Apple Barrel cranks out unpasteurized cider
On a gloomy Thursday morning off U.S. 2, Brook Peterson’s face lights up.
He’s surrounded by wooden bins filled with apples, big enough to be red-and-yellow ball pits. In front of him is a 22-year-old machine, which looks a bit like a wooden soup cart outfitted with a shredder and a hand crank.
“You might want to stand back,” he cautions as he turns it on, “because pieces are going to fly.”
Peterson is one of the head apple-cider makers at the Apple Barrel Country Store. He’s been making cider for at least 12 years, he estimates, a fact evidenced by the ease with which he drops several Jonagold apples into the chute, or how he seems totally unfazed when, indeed, pieces start flying.
The Apple Barrel is one of the Flathead Valley’s leading producers of unpasteurized apple cider — not the kind you find on the average grocery store shelf, but a simpler, more natural version. The process is, literally, from bin, to machine, to strainer, to gallon-size jug, with no preservatives in between.
“Usually [cider] has to go through a pasteurization process to kill the bacteria, so this is just a raw product, like a fresh fruit smoothie,” said Dana Cordell, who owns the Apple Barrel with its founder, her husband Dave. The untampered product is “wonderful for you, but you have a very short shelf life of about 5 to 6 days.”
The Apple Barrel’s unpasteurized cider keeps it simple — just one ingredient — but there is an art to the process.
First, Peterson chooses the types of apples to run through the machine. He always combines types of apples — in this case, Jonagold and Granny Smith — because “if you only do one, the flavor is just blah,” he said. “If you mix them together, it comes out better. If you use a Granny Smith with a Fuji, you’re going to get a tangy, sweet [cider]. Whereas if you use a Jonagold,” a hybrid apple cross between a Jonathan apple and a Golden Delicious, “it’s a really good juicing and cooking apple, so we use it for juice.”
Next, he turns to the machine.
“This guy has taken a beating,” he said of the cider-maker, which the Cordells purchased from a guy in Oregon when they started the Apple Barrel as an outlet for local produce in 1996.
The machine’s first step is the column-like shredder, in which spiked gears grind the apples into a mealy pulp. Peterson usually drops two or three at a time, pauses for a step as bits fly from the top, then drops several more.
It can be a mess — Peterson ends this cider-making session with bits of apples on his face — but the shredding takes some vigilance. “You’ve still got to watch for components that may break. When an apple gets jammed it can throw off the system, which has happened before,” such as the blades in the shredder hitting the wood.
Peterson next moves the pulverized apples, contained in a wastebasket-like wooden bin, to a position beneath the hand crank.

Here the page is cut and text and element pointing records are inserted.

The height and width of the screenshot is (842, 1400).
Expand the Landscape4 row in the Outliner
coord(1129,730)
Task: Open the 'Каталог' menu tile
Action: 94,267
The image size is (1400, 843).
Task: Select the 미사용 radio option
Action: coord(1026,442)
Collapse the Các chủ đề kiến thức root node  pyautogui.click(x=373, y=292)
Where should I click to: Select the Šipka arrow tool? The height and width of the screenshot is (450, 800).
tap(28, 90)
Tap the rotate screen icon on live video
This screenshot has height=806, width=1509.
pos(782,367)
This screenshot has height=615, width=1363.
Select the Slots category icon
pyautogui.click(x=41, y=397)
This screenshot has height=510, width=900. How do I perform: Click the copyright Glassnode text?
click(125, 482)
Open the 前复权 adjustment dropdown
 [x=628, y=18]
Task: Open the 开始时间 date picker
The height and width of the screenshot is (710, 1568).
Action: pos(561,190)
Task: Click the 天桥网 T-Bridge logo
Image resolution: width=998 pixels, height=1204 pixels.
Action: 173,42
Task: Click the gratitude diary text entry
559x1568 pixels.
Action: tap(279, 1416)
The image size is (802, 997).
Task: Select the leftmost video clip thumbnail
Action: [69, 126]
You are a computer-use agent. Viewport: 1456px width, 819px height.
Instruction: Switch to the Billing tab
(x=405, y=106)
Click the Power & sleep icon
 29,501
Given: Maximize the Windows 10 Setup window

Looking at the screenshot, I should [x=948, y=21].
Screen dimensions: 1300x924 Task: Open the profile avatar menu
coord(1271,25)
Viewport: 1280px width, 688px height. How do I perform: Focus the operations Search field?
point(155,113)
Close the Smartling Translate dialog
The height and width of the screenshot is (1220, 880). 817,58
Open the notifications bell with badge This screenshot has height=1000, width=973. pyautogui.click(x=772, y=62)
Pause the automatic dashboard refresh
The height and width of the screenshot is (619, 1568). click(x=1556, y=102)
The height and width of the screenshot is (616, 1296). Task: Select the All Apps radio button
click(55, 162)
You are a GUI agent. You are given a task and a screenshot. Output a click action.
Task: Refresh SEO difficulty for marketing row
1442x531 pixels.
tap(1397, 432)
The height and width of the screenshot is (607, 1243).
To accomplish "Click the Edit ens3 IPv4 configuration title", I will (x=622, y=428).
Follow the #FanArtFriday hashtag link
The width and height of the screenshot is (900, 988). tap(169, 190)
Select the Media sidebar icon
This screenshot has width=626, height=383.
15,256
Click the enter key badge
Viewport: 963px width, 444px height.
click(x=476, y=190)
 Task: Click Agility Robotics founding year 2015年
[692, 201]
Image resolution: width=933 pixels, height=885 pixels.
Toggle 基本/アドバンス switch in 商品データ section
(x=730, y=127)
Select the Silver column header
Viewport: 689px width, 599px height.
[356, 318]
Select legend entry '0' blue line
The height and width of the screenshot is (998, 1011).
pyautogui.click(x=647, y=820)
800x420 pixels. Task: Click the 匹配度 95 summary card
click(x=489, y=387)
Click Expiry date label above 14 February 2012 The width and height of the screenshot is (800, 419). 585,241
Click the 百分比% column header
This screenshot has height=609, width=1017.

This is where the fun part happens, he said. With a turn of the crank, a wooden lid presses down on the apples, squeezing their juices out the bottom and sides.
“I call it the apple cider waterfall,” he said.
Pre-strained cider streams from the base of the machine into a bucket placed at the end. Peterson wrings out the apples until the pressure makes the crank, sticky with apple cider, barely able to move.
“We don’t even charge [Peterson] for the exercise,” Cordell joked as Peterson muscled through the final turns of the crank.
The remaining steps are straightforward: Peterson runs the bucket of cider through a strainer, then funnels it into plastic gallon jugs lined up on a cart. With the slap of a sticker naming the expiration date and a pasteurization warning, the jugs head to the Apple Barrel refrigerator, where locals and tourists alike can buy them for $9 a gallon.
“It’s a process,” Peterson said of making cider. “You learn what works, what doesn’t work, you just learn a certain process.”
The cider-maker’s productivity depends on the time of the year. September and October are the busiest months for production, when “we’ll do up 60 gallons and it will be gone in three days,” Peterson said. But the Apple Barrel staff can be making cider with apples delivered locally or from Washington through January, for cider that is frozen and sold to customers through July.
Peterson usually makes 70 gallons per day during peak season, but has gone up to 90 on the busiest day.
According to Cordell, it takes about 16 pounds of apples to make a gallon of cider, and the Apple Barrel produces between 2,000 and 3,000 gallons a year of cider. So, multiplied over 22 years of service, the single hand-crank machine has processed somewhere around a million apples.
“It’s a workhorse,” Cordell said.
They’ve tried other systems where you can press 40 to 50 gallons of cider at a time, but the complexity of the machine meant “it took longer to do that than for me to press this,” said Peterson.
“I think the extra care and attention” of the simpler machine “just adds to it,” said Cordell.
It’s a fitting process for a product with one single, sweet ingredient. “Simple is best, I think,” he said. “The simpler the better.”